= Mordechai Piron =

Second chief military rabbi of the Israel Defense Forces

Mordechai Piron in 1971

Mordechai Piron (מרדכי פירון; born Egon Pisk; 28 December 1921 – 28 May 2014) was the second chief military rabbi in the history of the Israel Defense Forces (IDF), after his predecessor, Rabbi Shlomo Goren, created the position in 1948. Rabbi Piron served in the position from 1969 to 1980, with a rank of general. Upon his retirement from his IDF position, he relocated to Zürich, to serve till 1992 as rabbi of the Israelitische Cultusgemeinde Zürich (ICZ), the biggest Jewish congregation in Switzerland.

Rabbi Piron has published several books on Jewish philosophy and theology and was the head of the Sapir Center for Jewish Education and Culture in Jerusalem. He was an advocate of interfaith dialogue among world religions, chaired The Israel Jewish Council for Interreligious Relations (IJCIR), and sat on the board of world religious leaders for The Elijah Interfaith Institute.

==Life and military career==
Born in Vienna, Austria, Piron was the only child of Viennese religious Jewish parents of Eastern European origins. He grew up in the Leopoldstadt, and first went to a religious Jewish school and later to the Sperlgymnasium. He left Vienna for Palestine on 28 October 1938 with the Youth Aliyah and joined its agricultural school Mikveh Yisrael. After a year and a half, he enrolled in Yeshivat Mercaz HaRav Kook, studying under rabbi Zvi Yehuda Kook. In 1946 he married Ahuva Gardi and settled in Jerusalem. In 1952 he was ordained as a rabbi.

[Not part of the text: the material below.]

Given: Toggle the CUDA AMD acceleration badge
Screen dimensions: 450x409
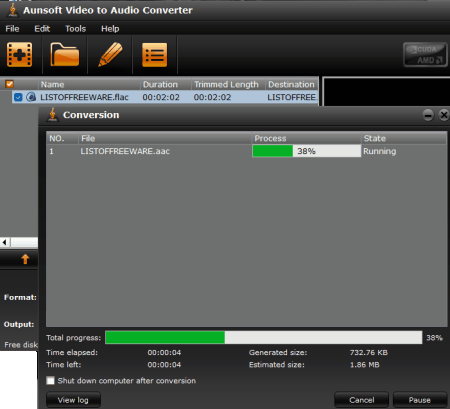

Piron served in the IDF since 1948, becoming second-in-command to chief military rabbi Shlomo Goren and succeeding him in 1969. He died in Jerusalem on 28 May 2014.

==Controversy==
Rabbi Piron officiated at the wedding of Chanoch Langer. The disputed legitimacy of this wedding was settled in 1972 with "The Brother and Sister verdict" of Rabbi Goren as chief rabbi of Tel Aviv, a years-long case that made front-page headlines in Israel.